» **PROBLEM TO WORK ON**: How many lines in the records below contain the word "Enable"? Reply with the number alone.

» **SUPPLIED MATERIAL**:
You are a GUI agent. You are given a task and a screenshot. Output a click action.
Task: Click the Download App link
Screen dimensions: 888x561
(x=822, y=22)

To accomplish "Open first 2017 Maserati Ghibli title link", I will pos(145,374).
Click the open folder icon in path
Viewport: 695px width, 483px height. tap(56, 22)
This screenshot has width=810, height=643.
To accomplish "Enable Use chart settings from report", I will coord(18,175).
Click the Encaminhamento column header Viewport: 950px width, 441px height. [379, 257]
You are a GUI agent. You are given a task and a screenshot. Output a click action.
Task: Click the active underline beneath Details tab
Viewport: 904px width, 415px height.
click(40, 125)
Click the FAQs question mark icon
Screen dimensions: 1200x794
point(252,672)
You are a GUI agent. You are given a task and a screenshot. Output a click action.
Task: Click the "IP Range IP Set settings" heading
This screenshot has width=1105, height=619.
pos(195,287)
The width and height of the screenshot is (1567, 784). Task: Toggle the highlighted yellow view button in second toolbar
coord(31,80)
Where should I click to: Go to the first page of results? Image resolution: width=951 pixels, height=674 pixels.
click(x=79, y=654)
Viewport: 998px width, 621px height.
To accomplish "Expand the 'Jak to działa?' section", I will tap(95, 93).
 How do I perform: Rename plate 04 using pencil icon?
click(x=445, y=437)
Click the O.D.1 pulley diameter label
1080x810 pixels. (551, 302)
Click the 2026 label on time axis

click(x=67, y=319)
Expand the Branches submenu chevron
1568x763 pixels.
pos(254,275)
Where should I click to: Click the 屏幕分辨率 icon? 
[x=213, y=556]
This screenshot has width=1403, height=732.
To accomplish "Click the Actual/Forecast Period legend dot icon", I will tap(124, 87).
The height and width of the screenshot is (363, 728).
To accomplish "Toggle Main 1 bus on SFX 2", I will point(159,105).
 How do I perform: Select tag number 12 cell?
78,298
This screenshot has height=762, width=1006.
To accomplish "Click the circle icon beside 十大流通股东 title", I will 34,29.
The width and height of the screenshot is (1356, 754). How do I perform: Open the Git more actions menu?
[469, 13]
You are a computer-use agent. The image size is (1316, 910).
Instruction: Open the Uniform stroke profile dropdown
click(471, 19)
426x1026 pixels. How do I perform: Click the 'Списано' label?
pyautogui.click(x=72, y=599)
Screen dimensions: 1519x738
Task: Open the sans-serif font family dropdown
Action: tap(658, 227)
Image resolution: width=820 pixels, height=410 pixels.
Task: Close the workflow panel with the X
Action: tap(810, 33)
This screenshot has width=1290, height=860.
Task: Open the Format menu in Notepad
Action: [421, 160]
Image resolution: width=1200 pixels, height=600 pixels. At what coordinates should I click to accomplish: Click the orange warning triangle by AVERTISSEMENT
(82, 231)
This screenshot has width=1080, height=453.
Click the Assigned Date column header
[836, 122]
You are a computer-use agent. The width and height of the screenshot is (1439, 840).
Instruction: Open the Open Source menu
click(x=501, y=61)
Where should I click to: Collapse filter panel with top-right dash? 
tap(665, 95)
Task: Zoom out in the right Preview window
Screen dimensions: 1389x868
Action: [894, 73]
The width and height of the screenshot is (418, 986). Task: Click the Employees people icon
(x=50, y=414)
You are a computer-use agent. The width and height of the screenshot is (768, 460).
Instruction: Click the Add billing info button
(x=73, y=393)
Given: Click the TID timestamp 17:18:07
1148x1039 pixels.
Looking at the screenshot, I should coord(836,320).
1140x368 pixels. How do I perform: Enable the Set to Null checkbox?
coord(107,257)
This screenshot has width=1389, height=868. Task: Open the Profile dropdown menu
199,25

» **CORRECT OUTPUT**: 2